----- Passage shown

- Also known as: Gifty Empress Oppong Adorye
- Genres: Gospel
- Occupations: Musician, Entrepreneur, Songwriter.
- Years active: 2007-present

= Empress Gifty =

Ghanaian gospel musician

Empress Gifty (formerly Empress Gifty Osei) is a Ghanaian gospel musician and fashionista. She is the first Gospel Artist in Ghana to hit 1 Million Followers on Instagram.

== Early life and education ==
Empress was born to the Oppong and Annan family both from Central and Western Region of Ghana. She started her Primary School education at Mantey Din Primary School and Oninku Junior Secondary School all in Tema. She continued to a fashion school in Tema and after graduating, she opened her own fashion school in Tema where she trained students in fashion and lifestyle.

== Music career ==
Empress Gifty has collaborations with Opanka and Zaza Mohkheti from South Africa. She has hit songs like Aseda, Fefeefe, Epikye, Adensiedie, Adom, Jesus Over do, Jesus be too much, Odiyompo and Eye Woa.

----------
----- Given entries

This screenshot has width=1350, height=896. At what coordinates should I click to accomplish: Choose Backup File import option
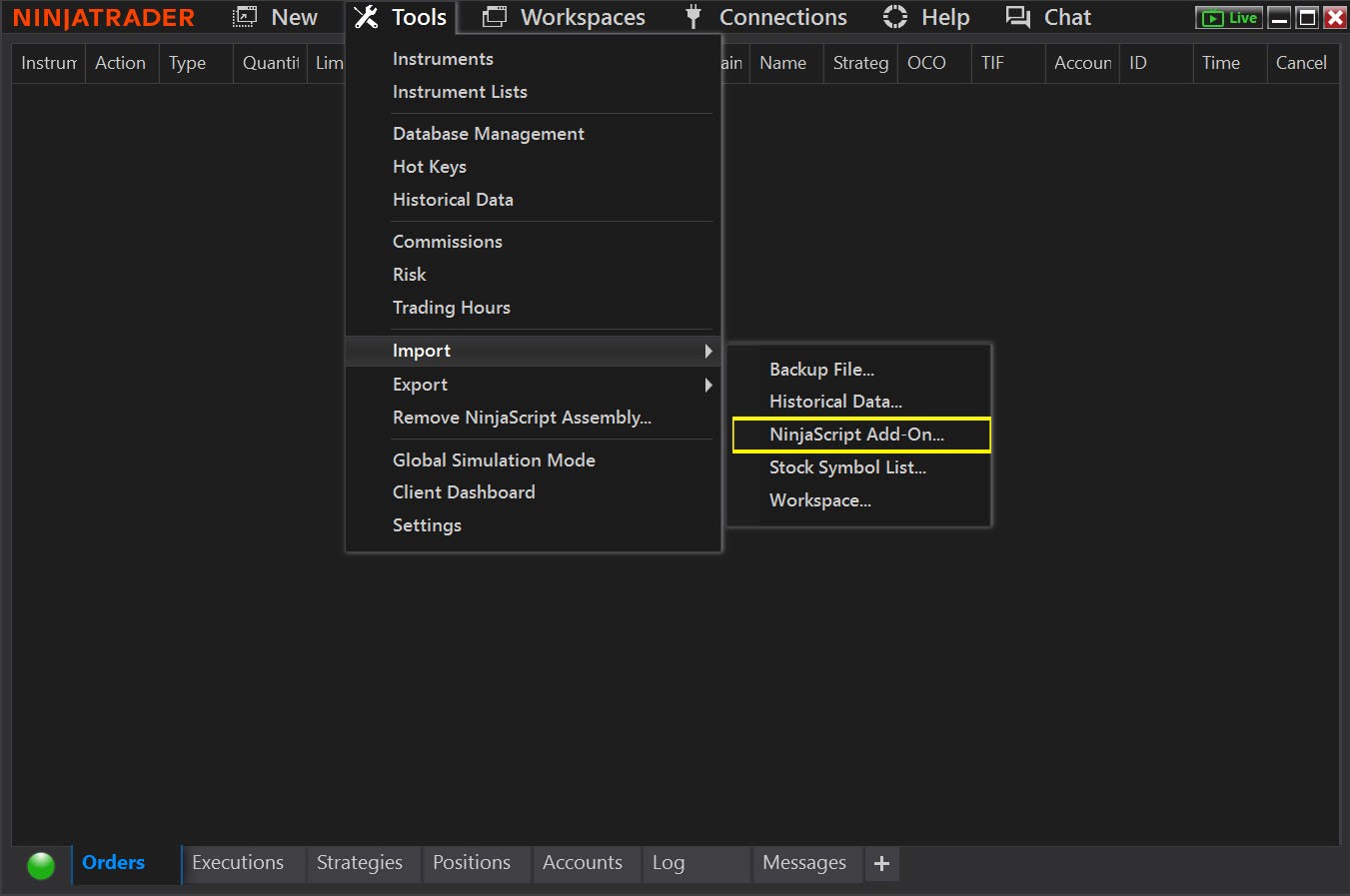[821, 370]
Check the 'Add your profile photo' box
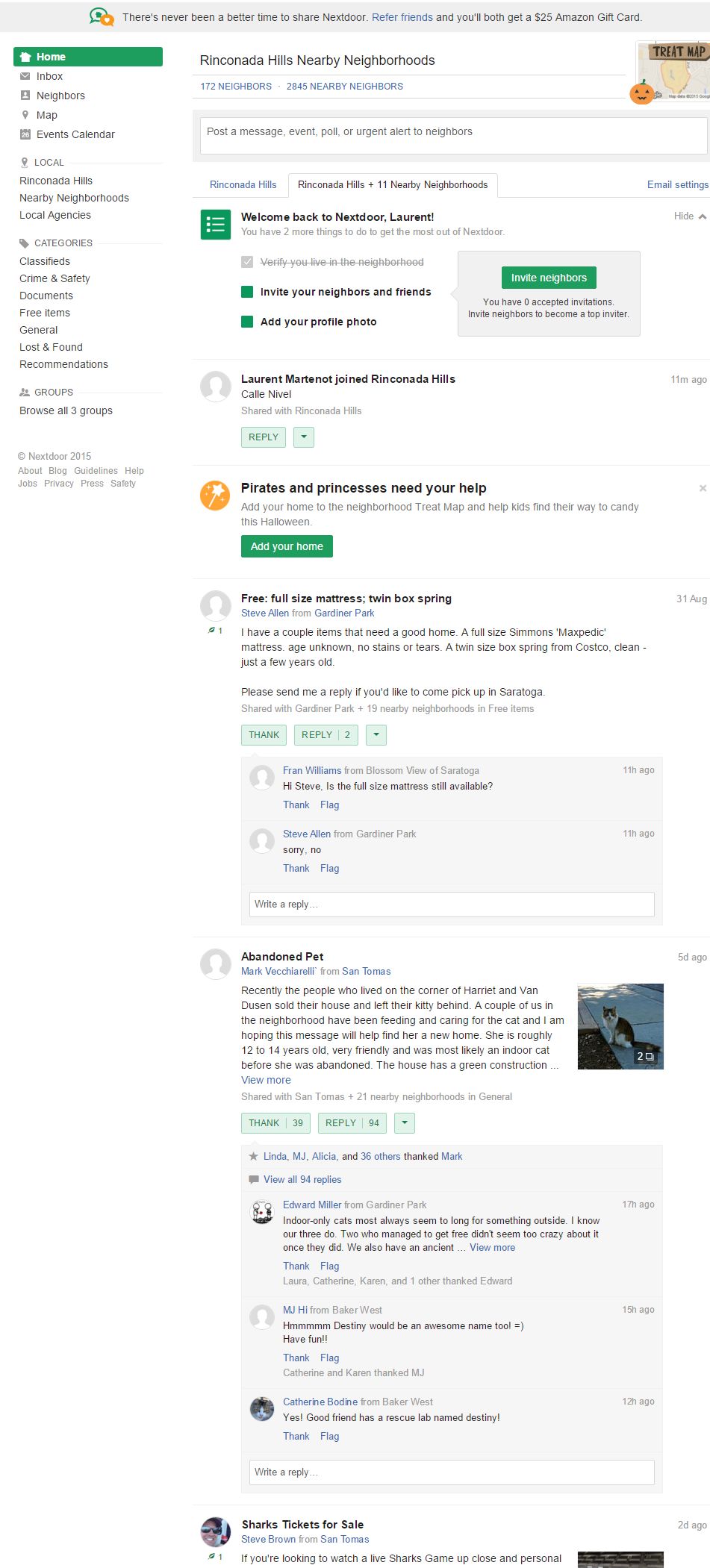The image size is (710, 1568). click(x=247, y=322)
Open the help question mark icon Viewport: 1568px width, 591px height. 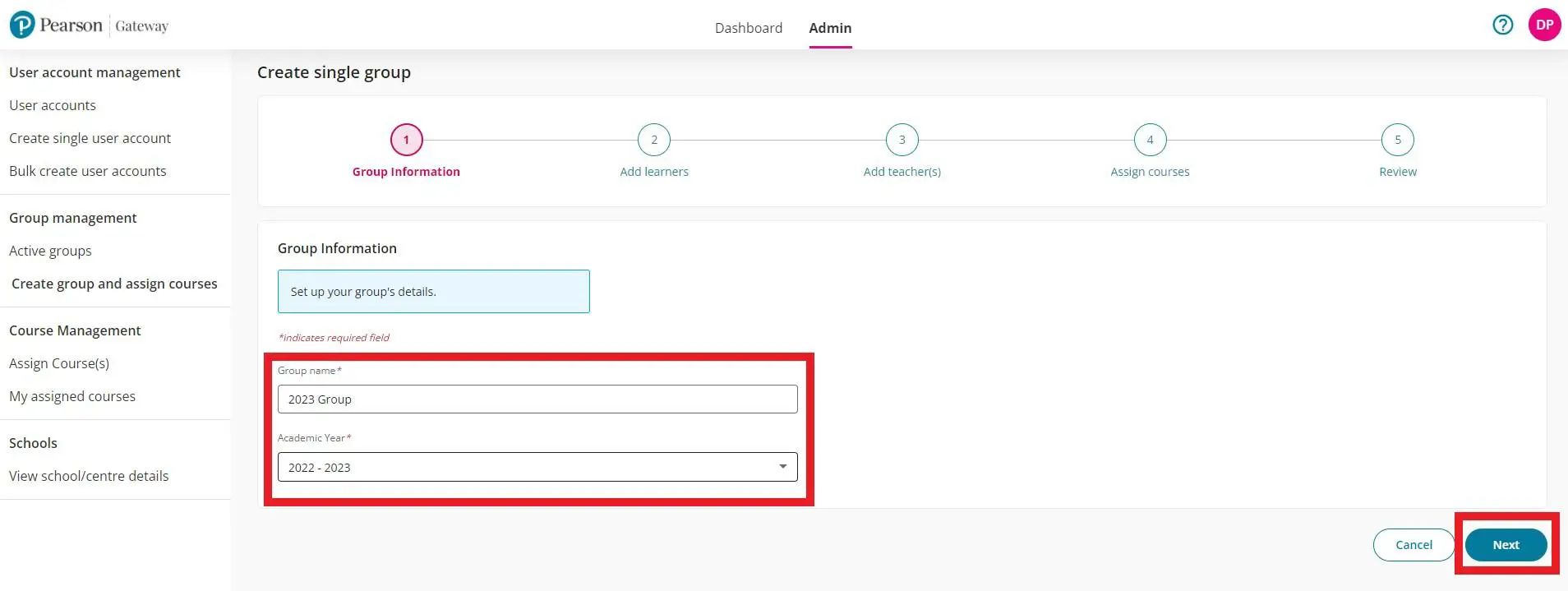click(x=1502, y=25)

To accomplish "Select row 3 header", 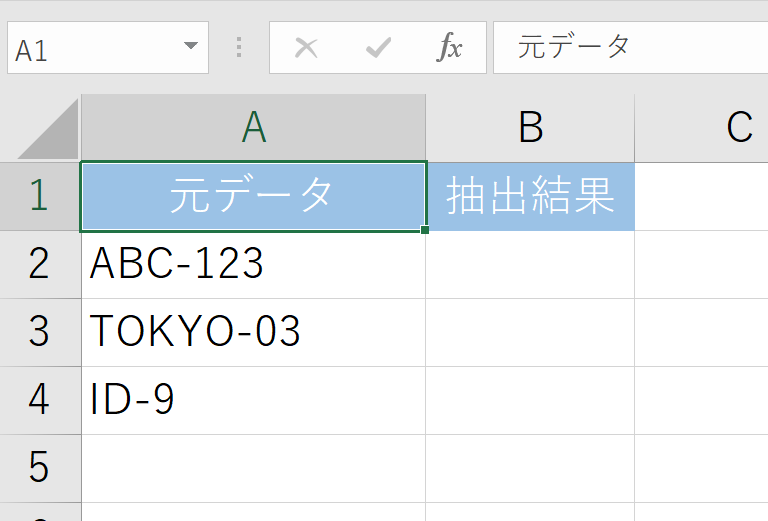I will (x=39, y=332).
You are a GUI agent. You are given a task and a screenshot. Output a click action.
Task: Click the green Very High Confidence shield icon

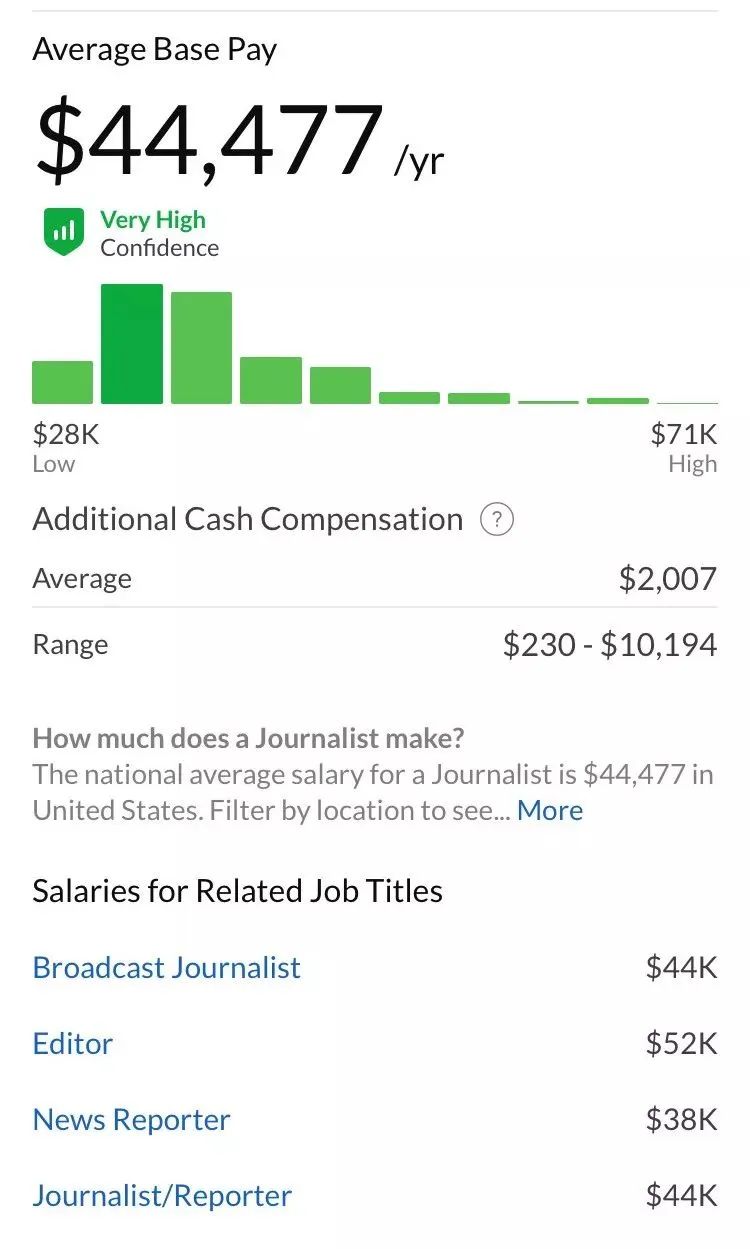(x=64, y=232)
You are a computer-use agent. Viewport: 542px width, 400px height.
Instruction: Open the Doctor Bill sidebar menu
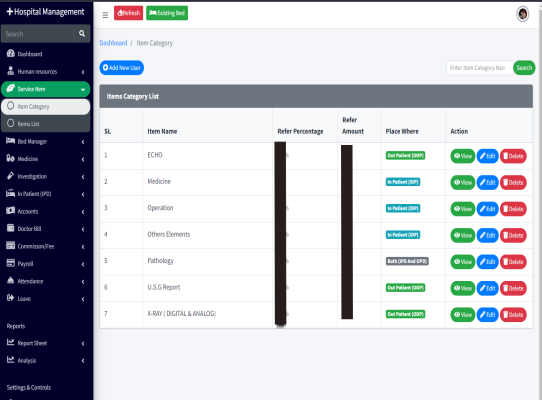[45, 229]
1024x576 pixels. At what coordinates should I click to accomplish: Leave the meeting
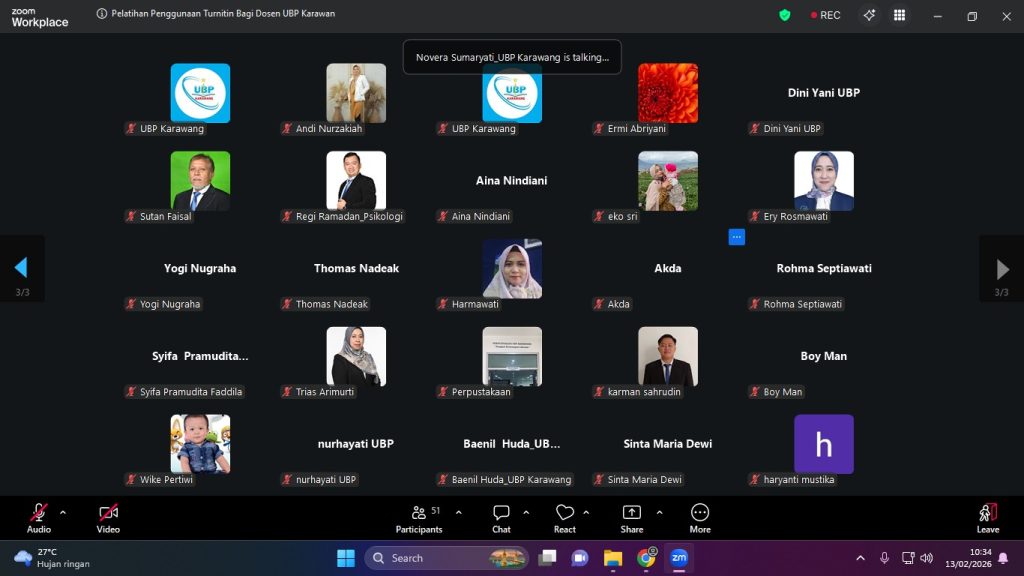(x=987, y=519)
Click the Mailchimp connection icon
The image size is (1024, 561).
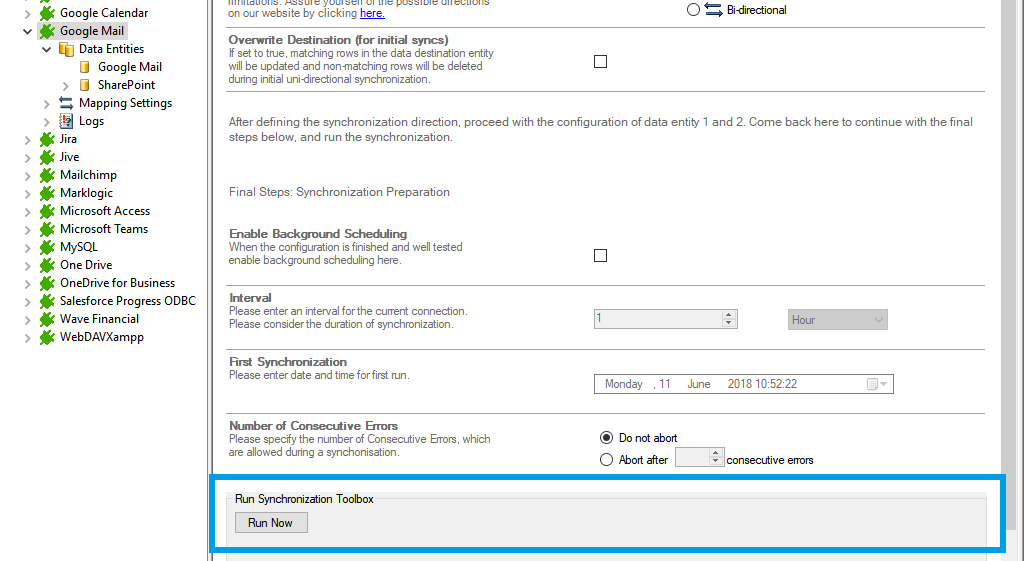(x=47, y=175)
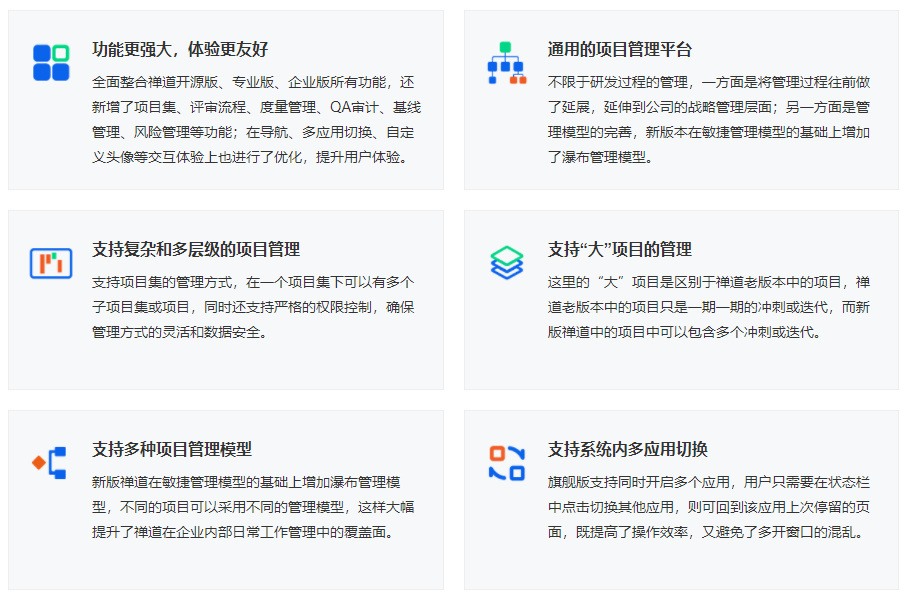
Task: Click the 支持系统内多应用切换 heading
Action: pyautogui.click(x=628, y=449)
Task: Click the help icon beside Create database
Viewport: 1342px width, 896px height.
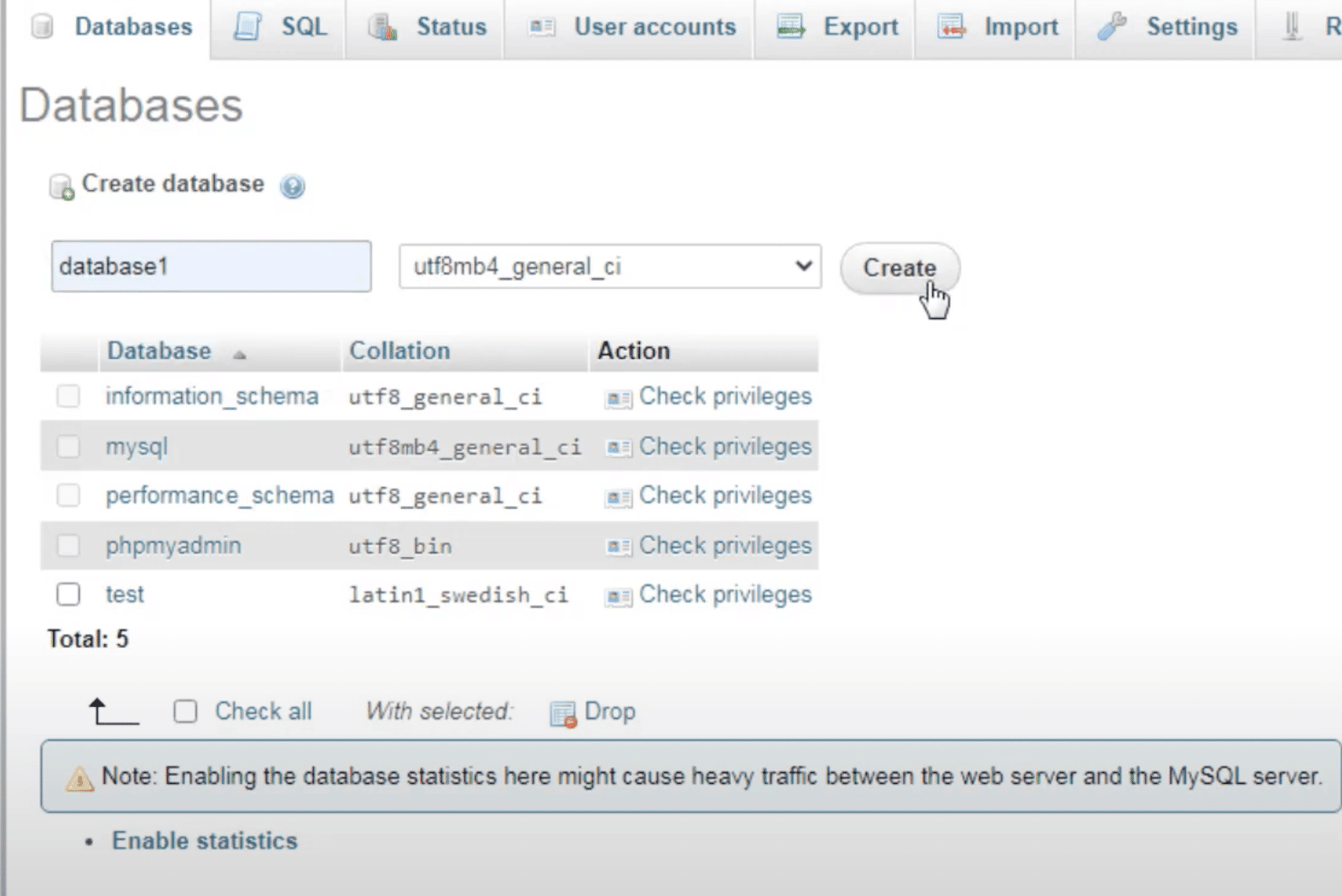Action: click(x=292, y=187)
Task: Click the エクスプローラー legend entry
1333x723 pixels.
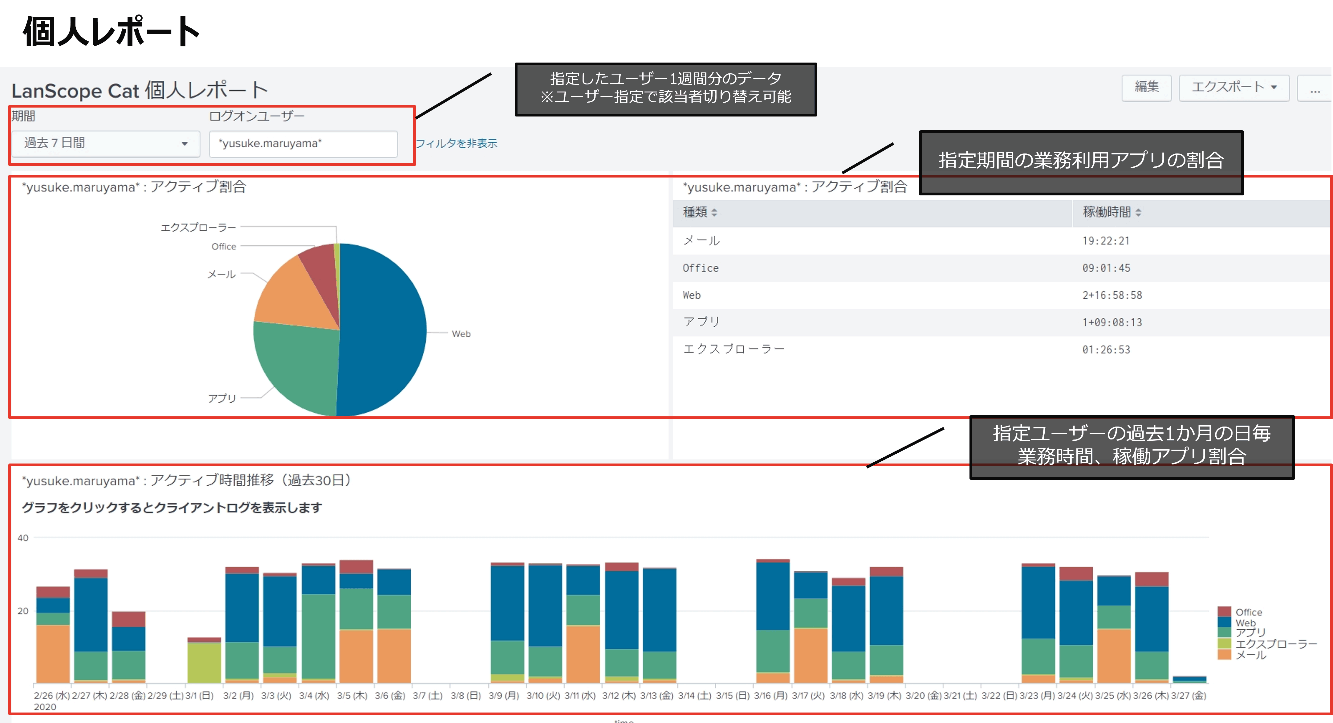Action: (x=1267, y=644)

----------

» The problem
Say whether each statement agrees with the Empress Gifty article, answering yes or no and quoting the words that decide it: (a) After graduating, she opened her own fashion school in Tema. (b) She has been active since 2010. (c) She has collaborated with Opanka.

» Result for this task
(a) Yes: "after graduating, she opened her own fashion school in Tema"
(b) No: "Years active: 2007-present"
(c) Yes: "Empress Gifty has collaborations with Opanka and Zaza Mohkheti from South Africa"